If you’re anarcho-punk, it could be patches stitched across your suit jacket, vows shouted over feedback, or a reception playlist that rages against the wedding industry machine. If BDSM is part of your world, you might swap rings for collars, keep the guestlist tight to those who understand your community, or use leather and chains as décor that actually means something to you.

Cyberpunks might lean into neon lighting, glitchy visuals, or a Blade Runner-worthy city backdrop. Cosplayers can blur the line between performance and ceremony, bringing favourite characters or worlds into the day, and LARPers could turn their day into a quest, with guests in armour and goblets raised in the feast hall.

Photo: Pink Feather Photography
Goths have been rewriting wedding aesthetics for decades – black lace, candlelit ceremonies, cemetery photo shoots – and dark academia lovers might find their altar in a library, with handwritten vows on parchment and candle-filled halls.

Photo: Wild White Photo Co.
Is emo more your style? Its time to double down on the checkerboard print, wear your favourite Vans and put your wedding party in band tees. And if you’re a gamer, this is your opportunity to set up your very own arcade to keep your guests entertained,

Photo: Alt Wedding Co.
Not to be a cliché, but only limit if your imagination! Don’t water down your identity into a token detail that fits neatly on Instagram or is palatable to the other people. Your wedding should feel like an extension of the life you already live. Whether that means spikes and studs, pixelated graphics, or incense and protest banners, your wedding doesn’t have to be a costume change. It can be the truest version of you.
But what about the people who don’t “get it”?
Some guests simply won’t understand why you’re dressed in latex, fairy wings, or corpse paint. That’s their problem, not yours. You’re not staging a performance for approval. You’re inviting them into your world for a day. If they love you, they’ll respect that, even if they don’t fully get it. If they can’t handle it, they don’t have to attend and that says more about them than it does about you.

Photo: Raw Photography
Worried it might be “too much”?
There’s no such thing. The only thing that’s “too much” is doing a watered-down version of yourself to make other people comfortable. If you’re hesitating, ask yourself: will I look back and regret not going harder?

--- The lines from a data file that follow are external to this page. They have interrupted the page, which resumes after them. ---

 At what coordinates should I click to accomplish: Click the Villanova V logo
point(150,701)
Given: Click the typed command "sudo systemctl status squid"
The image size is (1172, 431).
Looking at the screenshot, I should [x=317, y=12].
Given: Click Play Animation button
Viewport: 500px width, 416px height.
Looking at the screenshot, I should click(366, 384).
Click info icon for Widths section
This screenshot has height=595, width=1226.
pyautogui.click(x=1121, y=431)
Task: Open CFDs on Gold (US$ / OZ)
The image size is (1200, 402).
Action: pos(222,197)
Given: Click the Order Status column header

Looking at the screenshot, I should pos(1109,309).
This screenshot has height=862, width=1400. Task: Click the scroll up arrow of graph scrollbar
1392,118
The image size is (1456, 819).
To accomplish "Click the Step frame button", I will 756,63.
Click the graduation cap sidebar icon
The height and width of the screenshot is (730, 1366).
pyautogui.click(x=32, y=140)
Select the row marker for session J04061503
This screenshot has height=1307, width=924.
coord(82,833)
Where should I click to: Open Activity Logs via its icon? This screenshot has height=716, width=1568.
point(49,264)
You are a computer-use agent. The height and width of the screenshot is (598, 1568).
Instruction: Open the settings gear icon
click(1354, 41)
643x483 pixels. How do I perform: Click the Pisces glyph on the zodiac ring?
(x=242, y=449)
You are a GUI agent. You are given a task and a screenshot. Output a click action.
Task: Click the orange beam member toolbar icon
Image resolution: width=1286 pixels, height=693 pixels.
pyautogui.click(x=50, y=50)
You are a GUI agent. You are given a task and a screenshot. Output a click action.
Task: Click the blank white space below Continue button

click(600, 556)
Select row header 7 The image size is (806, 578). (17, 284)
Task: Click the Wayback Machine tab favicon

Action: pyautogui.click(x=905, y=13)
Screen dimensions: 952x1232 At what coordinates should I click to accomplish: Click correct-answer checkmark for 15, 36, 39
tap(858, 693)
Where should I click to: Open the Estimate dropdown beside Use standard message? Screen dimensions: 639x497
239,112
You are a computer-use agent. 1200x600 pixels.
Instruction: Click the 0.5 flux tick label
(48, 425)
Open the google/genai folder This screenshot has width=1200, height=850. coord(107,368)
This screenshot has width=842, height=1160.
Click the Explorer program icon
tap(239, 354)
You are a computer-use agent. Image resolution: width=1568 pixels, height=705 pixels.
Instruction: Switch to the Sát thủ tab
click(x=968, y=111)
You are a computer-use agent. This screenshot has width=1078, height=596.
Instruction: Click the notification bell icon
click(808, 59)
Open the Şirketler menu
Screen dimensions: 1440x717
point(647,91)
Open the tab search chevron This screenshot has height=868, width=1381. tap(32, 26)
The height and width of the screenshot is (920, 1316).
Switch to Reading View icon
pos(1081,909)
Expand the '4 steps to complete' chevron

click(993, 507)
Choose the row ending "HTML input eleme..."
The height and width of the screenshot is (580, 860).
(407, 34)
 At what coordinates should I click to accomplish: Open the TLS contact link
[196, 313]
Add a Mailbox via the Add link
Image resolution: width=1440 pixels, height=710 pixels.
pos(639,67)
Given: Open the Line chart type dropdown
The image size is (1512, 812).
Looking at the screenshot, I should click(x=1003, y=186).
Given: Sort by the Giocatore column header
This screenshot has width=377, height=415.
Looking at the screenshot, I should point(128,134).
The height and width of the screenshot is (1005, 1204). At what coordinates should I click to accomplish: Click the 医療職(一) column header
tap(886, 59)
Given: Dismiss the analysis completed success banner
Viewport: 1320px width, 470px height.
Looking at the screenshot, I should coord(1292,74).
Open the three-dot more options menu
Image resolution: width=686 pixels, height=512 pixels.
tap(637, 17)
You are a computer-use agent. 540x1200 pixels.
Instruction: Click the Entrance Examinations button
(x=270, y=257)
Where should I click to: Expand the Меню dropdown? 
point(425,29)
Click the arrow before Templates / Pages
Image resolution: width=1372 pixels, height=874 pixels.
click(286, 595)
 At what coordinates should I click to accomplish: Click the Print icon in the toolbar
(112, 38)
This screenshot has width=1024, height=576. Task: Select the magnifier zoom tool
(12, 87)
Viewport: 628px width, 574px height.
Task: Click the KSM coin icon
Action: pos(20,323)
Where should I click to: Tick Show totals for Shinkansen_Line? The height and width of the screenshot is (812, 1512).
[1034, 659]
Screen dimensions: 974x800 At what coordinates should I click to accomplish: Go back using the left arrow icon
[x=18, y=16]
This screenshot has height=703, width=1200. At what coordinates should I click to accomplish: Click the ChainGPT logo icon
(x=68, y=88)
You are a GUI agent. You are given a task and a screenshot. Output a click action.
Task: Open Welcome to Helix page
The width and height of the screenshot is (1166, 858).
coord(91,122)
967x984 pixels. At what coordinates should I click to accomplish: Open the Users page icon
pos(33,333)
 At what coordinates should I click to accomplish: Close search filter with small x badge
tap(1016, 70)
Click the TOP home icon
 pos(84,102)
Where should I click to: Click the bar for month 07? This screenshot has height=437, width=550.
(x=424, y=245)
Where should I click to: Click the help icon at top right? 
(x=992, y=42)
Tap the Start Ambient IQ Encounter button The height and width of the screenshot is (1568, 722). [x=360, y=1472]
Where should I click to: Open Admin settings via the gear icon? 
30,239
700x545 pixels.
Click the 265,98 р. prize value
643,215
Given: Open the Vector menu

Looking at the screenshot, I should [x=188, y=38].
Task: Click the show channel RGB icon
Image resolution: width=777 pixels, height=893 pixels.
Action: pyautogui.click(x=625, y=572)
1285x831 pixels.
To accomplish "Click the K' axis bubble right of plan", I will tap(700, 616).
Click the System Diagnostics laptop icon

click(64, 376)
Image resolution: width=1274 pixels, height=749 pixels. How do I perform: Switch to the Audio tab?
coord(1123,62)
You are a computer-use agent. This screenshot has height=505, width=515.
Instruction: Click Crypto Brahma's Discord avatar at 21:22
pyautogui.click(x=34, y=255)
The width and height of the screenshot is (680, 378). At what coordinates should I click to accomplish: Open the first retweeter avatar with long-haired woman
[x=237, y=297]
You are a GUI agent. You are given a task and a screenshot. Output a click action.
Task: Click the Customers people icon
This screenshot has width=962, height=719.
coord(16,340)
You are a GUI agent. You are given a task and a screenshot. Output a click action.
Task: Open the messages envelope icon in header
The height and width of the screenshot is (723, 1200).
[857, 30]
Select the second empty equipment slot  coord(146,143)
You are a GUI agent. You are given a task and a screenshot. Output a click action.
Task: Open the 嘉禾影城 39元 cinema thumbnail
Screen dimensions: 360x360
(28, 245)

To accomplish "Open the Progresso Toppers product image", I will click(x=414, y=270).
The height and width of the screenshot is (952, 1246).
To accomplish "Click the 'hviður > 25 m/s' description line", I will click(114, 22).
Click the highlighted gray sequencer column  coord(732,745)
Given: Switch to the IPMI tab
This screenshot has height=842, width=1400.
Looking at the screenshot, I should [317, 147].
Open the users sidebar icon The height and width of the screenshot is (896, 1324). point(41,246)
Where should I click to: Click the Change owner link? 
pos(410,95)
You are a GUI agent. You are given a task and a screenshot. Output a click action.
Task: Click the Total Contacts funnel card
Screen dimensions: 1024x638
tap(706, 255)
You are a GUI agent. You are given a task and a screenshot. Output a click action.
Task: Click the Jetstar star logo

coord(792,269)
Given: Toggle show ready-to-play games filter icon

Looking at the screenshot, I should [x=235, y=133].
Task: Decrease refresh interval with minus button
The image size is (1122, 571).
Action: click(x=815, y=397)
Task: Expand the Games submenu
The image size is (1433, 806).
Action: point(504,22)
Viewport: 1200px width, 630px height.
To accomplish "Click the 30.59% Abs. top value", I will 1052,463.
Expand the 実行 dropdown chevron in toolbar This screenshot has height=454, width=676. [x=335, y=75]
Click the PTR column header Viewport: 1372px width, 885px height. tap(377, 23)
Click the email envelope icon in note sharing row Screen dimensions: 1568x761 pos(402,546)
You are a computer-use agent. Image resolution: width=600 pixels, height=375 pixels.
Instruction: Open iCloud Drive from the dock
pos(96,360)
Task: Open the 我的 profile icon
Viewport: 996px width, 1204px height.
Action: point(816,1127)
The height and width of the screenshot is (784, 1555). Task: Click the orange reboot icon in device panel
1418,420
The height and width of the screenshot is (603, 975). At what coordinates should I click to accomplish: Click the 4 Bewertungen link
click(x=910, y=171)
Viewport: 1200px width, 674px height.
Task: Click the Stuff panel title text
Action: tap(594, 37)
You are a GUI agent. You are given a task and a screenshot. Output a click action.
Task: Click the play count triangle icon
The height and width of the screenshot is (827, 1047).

Chances are, you’ll wish you’d been braver, louder, and more unapologetic.
The wedding industry will try to pull you back in
Glossy adverts, Pinterest boards, and endless “must-haves” will whisper that you need to look a certain way or spend a certain amount to make it count. Remember, the industry profits when you feel insecure and when you believe your own ideas aren’t enough. Close the tabs. Step away from the trends. Trust your gut over the algorithm.

Photo: Birgitta Zoutman Photography
A subculture wedding isn’t about being weird for weird’s sake. It’s about honouring who you are, who you love, and the community you’re part of. Whether you’re howling at the moon in black velvet, staging a boss battle in the park, or saying vows under UV lights, this is your reminder: your wedding doesn’t have to look like theirs. It only has to look like yours.